## Working data
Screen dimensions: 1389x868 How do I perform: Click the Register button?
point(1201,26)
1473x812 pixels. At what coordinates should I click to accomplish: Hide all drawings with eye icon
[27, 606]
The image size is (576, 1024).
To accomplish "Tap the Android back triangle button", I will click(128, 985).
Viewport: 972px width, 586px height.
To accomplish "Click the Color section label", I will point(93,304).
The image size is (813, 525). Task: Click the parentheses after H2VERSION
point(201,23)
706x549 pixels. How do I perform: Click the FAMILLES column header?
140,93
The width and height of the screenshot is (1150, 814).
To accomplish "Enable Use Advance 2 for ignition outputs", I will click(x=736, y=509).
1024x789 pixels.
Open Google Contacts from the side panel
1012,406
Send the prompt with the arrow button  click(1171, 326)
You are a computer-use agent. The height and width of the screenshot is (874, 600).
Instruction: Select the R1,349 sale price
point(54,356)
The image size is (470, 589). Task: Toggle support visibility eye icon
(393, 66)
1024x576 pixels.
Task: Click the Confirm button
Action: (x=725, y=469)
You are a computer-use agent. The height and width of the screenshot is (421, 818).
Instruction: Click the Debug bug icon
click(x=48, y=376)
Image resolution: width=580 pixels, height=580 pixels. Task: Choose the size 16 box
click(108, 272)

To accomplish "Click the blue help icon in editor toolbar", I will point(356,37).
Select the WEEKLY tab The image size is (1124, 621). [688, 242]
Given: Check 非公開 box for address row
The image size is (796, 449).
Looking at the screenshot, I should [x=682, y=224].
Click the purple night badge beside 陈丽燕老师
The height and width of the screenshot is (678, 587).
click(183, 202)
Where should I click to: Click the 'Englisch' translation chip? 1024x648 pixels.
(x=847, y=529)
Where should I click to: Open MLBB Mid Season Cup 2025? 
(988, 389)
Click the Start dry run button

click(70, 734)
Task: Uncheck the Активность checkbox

## Instructions for the task
Whenever a line includes the word "will", pull it out of the entries.

## Output for this exercise
To accomplish "Tap the Android back triangle button", I will click(128, 985).
To accomplish "Click the Color section label", I will point(93,304).
To accomplish "Enable Use Advance 2 for ignition outputs", I will click(x=736, y=509).
To accomplish "Click the blue help icon in editor toolbar", I will point(356,37).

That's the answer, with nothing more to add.